The student's observations are the latest of thousands made in the laboratory of Peter Sorensen, professor of fisheries, wildlife and conservation biology. For more than two decades, Sorensen has been studying pheromones-chemicals that convey behavior-altering information from one member of a species to another. His laboratory is one of a few in the world that focuses on pheromones in fish. "Most freshwater fish are like dogs-they get around their environment by sniffing," Sorensen says. "There's a whole world to be discovered, which is not only fascinating but potentially very useful. Many cues are extremely specific and potent, and thus might be added to natural waters to alter fish distributions to the benefit of fisheries managers."
Sorensen began studying pheromones as a graduate student in the 1980s, when he found that the behavior of eels migrating into freshwater streams from the Atlantic Ocean was strongly influenced by extremely low concentrations of various natural odors. Soon afterward he and his colleagues described and identified five goldfish sex pheromones-the first to be clearly elucidated in a fish.
In the past decades Sorensen and his colleagues have learned much about the kinds of compounds that serve as pheromones-how fish make them, how other fish detect them, and how they produce changes in physiology and behavior.
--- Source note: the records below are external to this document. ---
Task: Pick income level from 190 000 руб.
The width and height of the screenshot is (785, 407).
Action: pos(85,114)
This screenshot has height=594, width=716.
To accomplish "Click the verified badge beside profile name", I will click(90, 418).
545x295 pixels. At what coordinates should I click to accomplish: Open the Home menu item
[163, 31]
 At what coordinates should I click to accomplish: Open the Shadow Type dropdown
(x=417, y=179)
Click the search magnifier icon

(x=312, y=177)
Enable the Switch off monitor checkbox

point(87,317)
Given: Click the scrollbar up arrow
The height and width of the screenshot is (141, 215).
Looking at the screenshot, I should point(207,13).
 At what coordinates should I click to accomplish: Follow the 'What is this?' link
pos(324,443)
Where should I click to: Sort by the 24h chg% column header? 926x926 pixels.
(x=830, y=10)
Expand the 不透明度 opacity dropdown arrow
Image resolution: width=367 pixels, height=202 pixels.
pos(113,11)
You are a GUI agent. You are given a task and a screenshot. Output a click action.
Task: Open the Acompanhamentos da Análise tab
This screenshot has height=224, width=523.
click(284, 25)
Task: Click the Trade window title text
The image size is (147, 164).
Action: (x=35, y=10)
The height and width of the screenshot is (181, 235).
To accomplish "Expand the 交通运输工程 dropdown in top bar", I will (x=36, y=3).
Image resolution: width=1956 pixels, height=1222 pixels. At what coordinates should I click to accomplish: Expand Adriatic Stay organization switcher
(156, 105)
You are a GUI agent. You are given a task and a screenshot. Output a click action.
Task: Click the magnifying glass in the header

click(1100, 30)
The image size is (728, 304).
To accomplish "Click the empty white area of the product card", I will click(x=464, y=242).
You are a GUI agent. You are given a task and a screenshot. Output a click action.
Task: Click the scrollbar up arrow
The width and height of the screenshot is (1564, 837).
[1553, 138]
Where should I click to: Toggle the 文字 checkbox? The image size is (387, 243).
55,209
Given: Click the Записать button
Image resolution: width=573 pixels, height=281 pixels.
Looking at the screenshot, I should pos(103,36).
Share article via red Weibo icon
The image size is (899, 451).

Recently, he has focused on the possible application of pheromones to invasive species control. One emphasis has been the sea lamprey, an invasive parasite that represents a formidable threat to Great Lakes fisheries. With funding from Minnesota Sea Grant, the Minnesota Agricultural Experiment Station, and the Great Lakes Fishery Commission, Sorensen and his students and colleagues have isolated and identified a migratory pheromone released by larval lamprey that other lamprey can detect at concentrations of less than 1 ounce in 100 billion gallons of water.
More than a decade of study culminated this summer in a field test demonstrating that the pheromone could be used to lure lampreys into traps in the wild. Biologists with the U.S. Fish and Wildlife Service are now collecting and concentrating water at a Michigan lamprey "farm" to provide pheromones for further trials-and potential application-next year. "We almost have the lamprey thing licked to the point where we can hand it over to fisheries," Sorensen says.
Carp control
More recently Sorensen has been looking at using pheromones to control another nonnative fish, the common carp. This species was introduced into the Midwest in the 1800s as a food source for settlers. It has since become the bane of many Minnesota lakes, muddying the waters and degrading ecosystems with its bottom-grubbing feeding behavior.
Several years ago Bill Oemichen ('49) was frustrated with the devastation, so he provided funds to support preliminary research on using pheromones to control common carp. Sorensen later received a small grant from the Minnesota Department of Natural Resources and the Legislative Commission on Minnesota Resources to continue the work. Last year, after presenting a paper on pheromonal control at a fisheries conference in New Zealand, he was invited to join a multimillion-dollar, seven-year program in Australia to eradicate common carp. That project is exploring many innovative techniques, including genetic control, which Sorensen believes will inform efforts to control carp here as well.
Although carp are harder to work with than goldfish, they are showing much promise as candidates for pheromone-based management. "We've seen evidence they use many of the same types of cues," Sorensen says.
Recently Sorensen has been called upon to add his expertise to an arsenal being gathered for yet another invader coming our way. Known collectively as Asian carp, four closely related species of plankton-eaters are working their way up the Mississippi River toward Minnesota. Natural resources managers fear they will cause significant harm to native fish when they settle in. "People look at this issue and think, 'What the heck are you going to do?'" Sorensen says. One approach he's looking at is to use "alarm" pheromones as repellents to discourage the nonnative fish from moving into new waters. He's now exploring the idea in collaboration with Missouri researchers.
If our experience with other non-natives is any indication, preventing Asian carp from harming Minnesota's waters will be a challenge. But Sorensen is optimistic that science is up to the task-if adequately funded and conducted in an imaginative manner. "If you can cure cancer and you can put a man on the moon, you can certainly deal with these species," he says. "Can something be done for carp in Minnesota? The best example is the sea lamprey, and the answer is yeah, and it's being done."